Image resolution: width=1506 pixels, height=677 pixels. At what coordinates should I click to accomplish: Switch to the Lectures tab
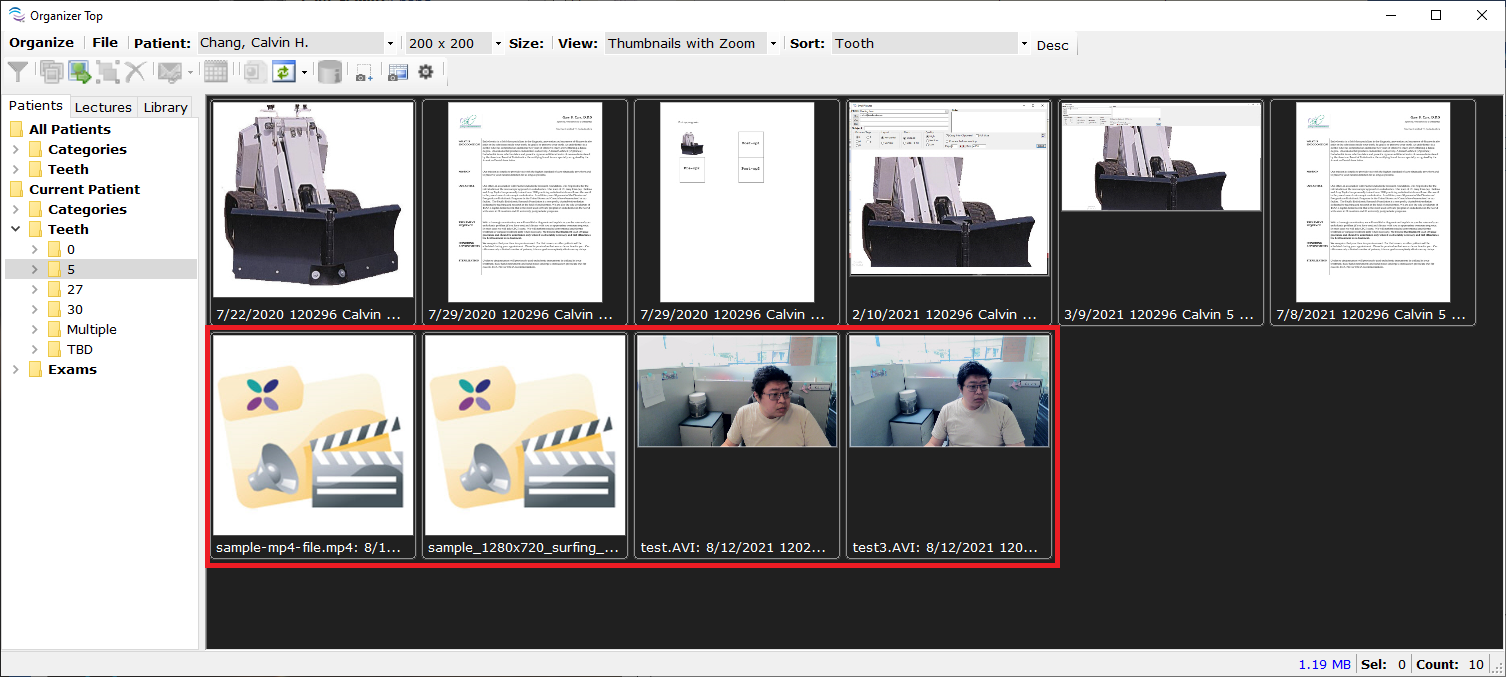[x=103, y=107]
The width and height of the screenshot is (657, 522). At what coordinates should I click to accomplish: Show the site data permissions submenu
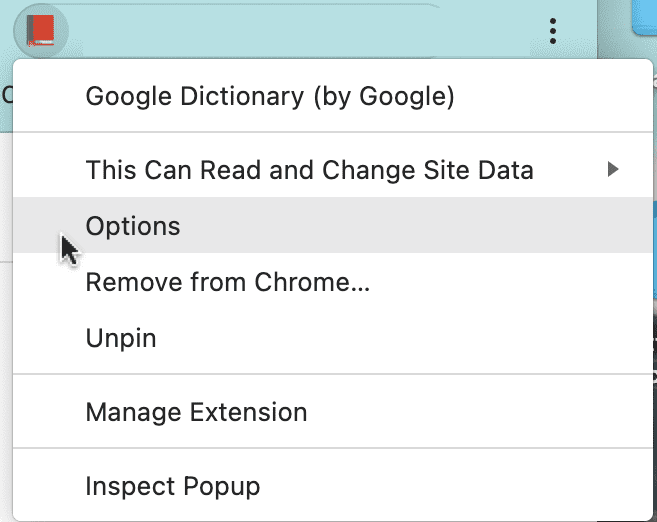pyautogui.click(x=309, y=170)
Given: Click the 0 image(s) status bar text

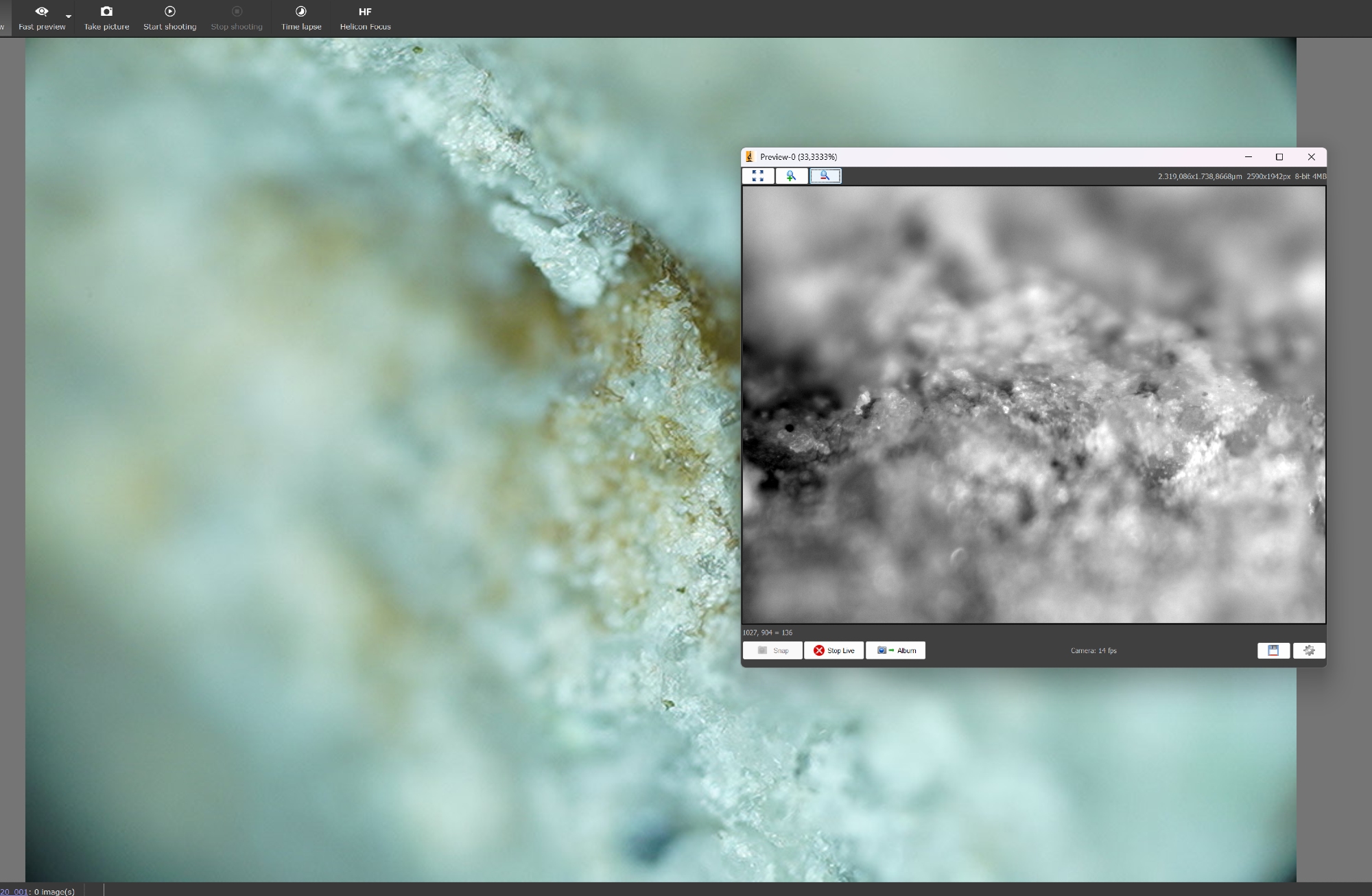Looking at the screenshot, I should (x=54, y=891).
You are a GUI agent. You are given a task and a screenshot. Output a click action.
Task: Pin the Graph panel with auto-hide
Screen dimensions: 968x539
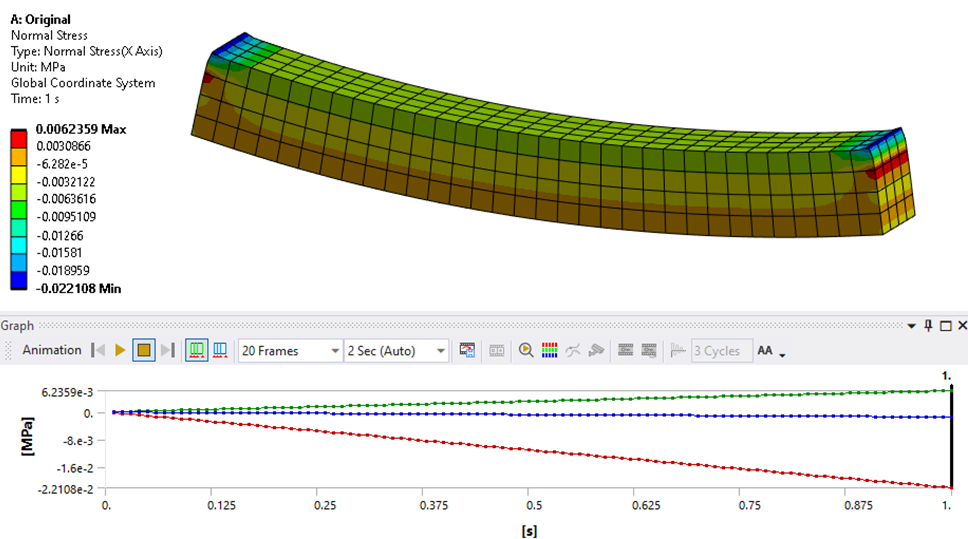pyautogui.click(x=928, y=326)
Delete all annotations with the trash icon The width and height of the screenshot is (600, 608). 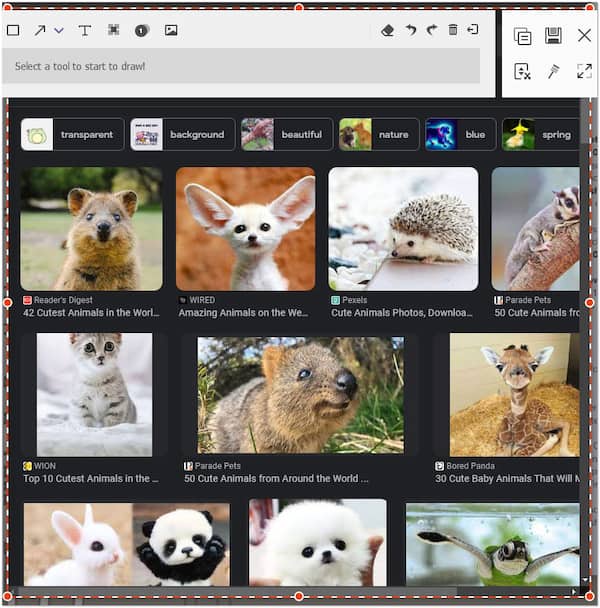coord(453,30)
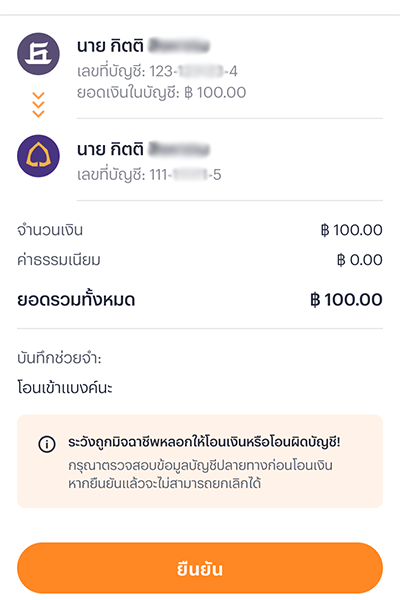Click the ค่าธรรมเนียม fee label

point(59,260)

+ + + +

§ **Prompt**
Rewrite the lines from the one with "The width and height of the screenshot is (657, 522)." to the one with "pyautogui.click(x=309, y=170)" as a numbered list, skipping blank lines and leaving out the pictures.

§ **Worked solution**
1. The width and height of the screenshot is (657, 522). At what coordinates should I click to accomplish: Show the site data permissions submenu
2. pyautogui.click(x=309, y=170)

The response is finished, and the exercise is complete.